# ACSE-7 (Inversion and Optimisation)

# Homework Lecture 8: Data Assimilation

### Probabilities

1. Show that given $n$ independent trials ${X_1, \ldots X_n}$ taken from a random variable $X$, with mean $\mu$ and variance $\sigma^2$, we have the result
$$ E\left(\left[\sum_i X_i^2\right]-\frac{1}{n}\left[\sum_i X_i\right]^2\right) = (n-1)\sigma^2.$$
You may use the identities that $\left(\sum_{i=1}^n a_i\right)^2=\sum_{i=1}^n a_i^2+\sum_{i=1}^n \sum_{j\neq i}  a_i a_j$, that $E(X+Y) = E(X)+E(Y)$ and that _for independent variables_ $E(XY) = E(X)E(Y)$. Remember the definitions $E(X_i)=\mu$ and $E(X_i^2)-\mu^2=\sigma^2$ and that for a constant, $\sum_{c=1}^nc= nc$.  

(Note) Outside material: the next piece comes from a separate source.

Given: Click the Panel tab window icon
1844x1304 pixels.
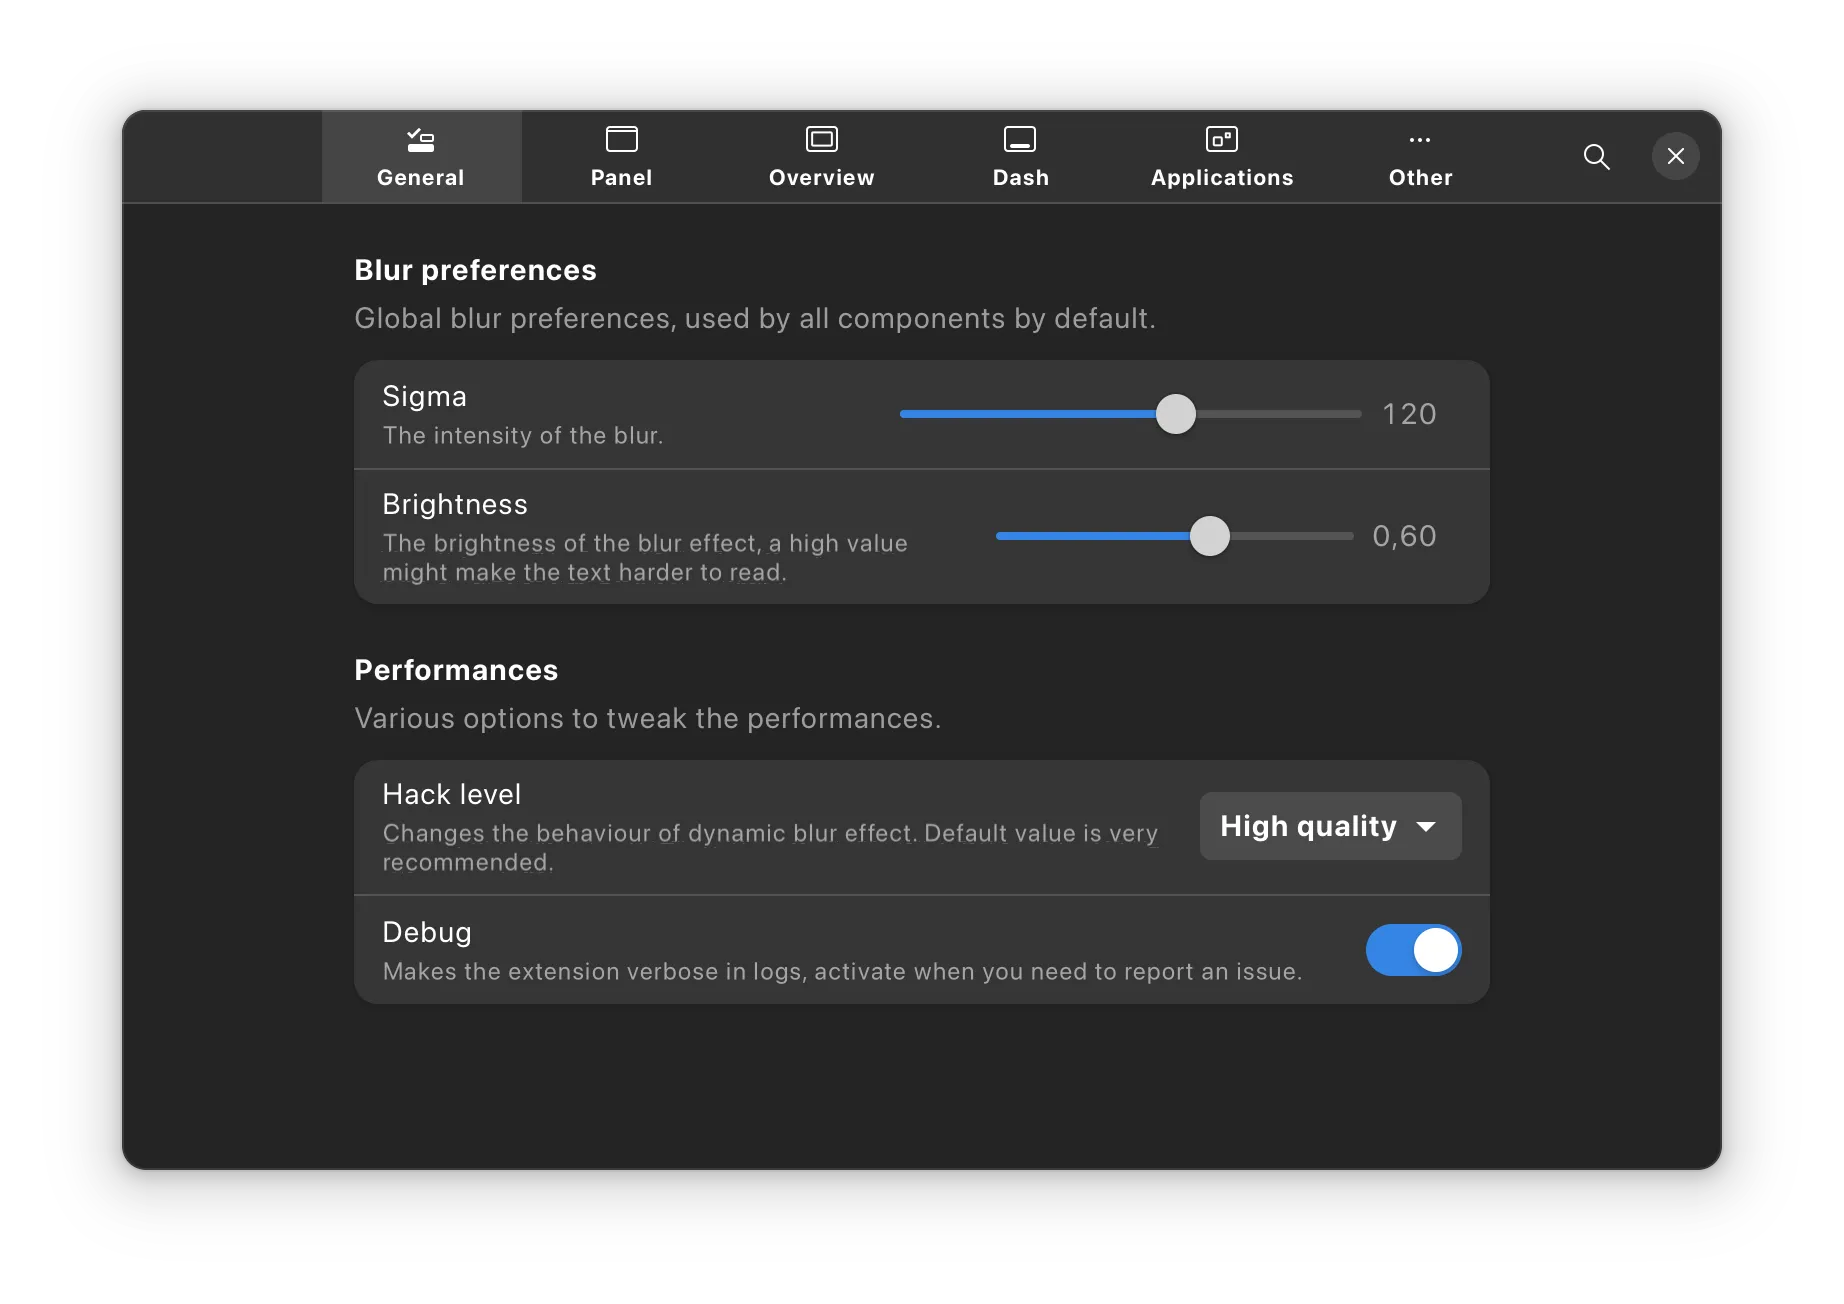Looking at the screenshot, I should (621, 139).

2.  Prove the identity for covariances that 
$$ E \left( [X-\mu_X][Y-\mu_Y]\right) = E(XY)-\mu_X\mu_Y.$$
You may use the facts that $\mu_X:=E(X)$ and $\mu_Y:=E(Y)$ are constants, that $E(aX) = aE(X)$ and that $E(a) = a$ for constant variables, as well as the identities given in question 1.
3. The [polar method](https://apps.dtic.mil/dtic/tr/fulltext/u2/288931.pdf) to generate Gaussian random variables can be stated as follows:
   1. Take a pair $(u,v)$ of uniform variables over $[-1,1]$.
   2. Let $s=u^2+v^2$. If $s=0$ or $s>1$ goto A and try again.
   3. Otherwise, calculate 
   $$x=u\sqrt{\frac{-2\ln s}{s}}, \quad y=v\sqrt{\frac{-2\ln s}{s}}.$$ These will be normal random variables of zero mean and unit variance.
   
   Implement this method in Python. Plot a histogram of your results to confirm you have the correct distribution.
 Can you extend the method to work for arbitrary means and variances?


### The BLUE

 1. Try to extend the BLUE analysis to the case of three independent unbiased observations, then  optionally generalize it for $n$ observations. You can do this either using substitution (as in the lecture notes), or by using a Lagrange multiplier for the constraint $E(\epsilon_\mbox{guess})=0$.
 2. The BLUE is the best (in the sense of minimum mean square error) linear unbiased estimator. Treating $T_t$ as a constant deterministic variable, can you find a better biased linear estimator, specified in terms of the $\sigma_i^2$ and $T_t$? Why would this be no use in practice?

### Optimal interpolation

Run the following experiments with the example OI code from the lecture notes:
  1. Try modifying the $\sigma$s, including adding a "real" $\sigma_R$ used to add the observation noise and a "fake" one used in the OI calculation.
  1. Try adding some systematic biases into the observations. How large must these be before the mean square error of the analysis regularly exceeds that of the background?
  2. Try adding the same observation twice, keeping $R$ diagonal. How should $R$ really change, and what difficulties does that introduce?
  
  

In [None]:
%matplotlib inline
import numpy as np
import matplotlib.pyplot as p
from scipy.linalg import inv


### define the standard deviation of the background and observations

sigma_t = 1.0
sigma_b = 1.0
sigma_r = 1.0

l_t = 0.2
l_e = 0.1
l_b = l_e

s = np.linspace(0, np.pi)

e_b = np.zeros(len(s))
x_t = np.zeros(len(s))

for _ in range(len(s)):
    e_b += np.random.normal(0, sigma_b)*np.exp(-(s-s[_])**2/l_e**2)
    x_t += np.random.normal(0, sigma_t)*np.exp(-(s-s[_])**2/l_t**2)

x_b = x_t + e_b


H = np.zeros((len(s)//5, len(s)))
for _ in range(H.shape[0]):
    H[_,5*_] = 1
    
y = np.dot(H, x_t) 
y += np.random.normal(0, 1, size=(y.shape))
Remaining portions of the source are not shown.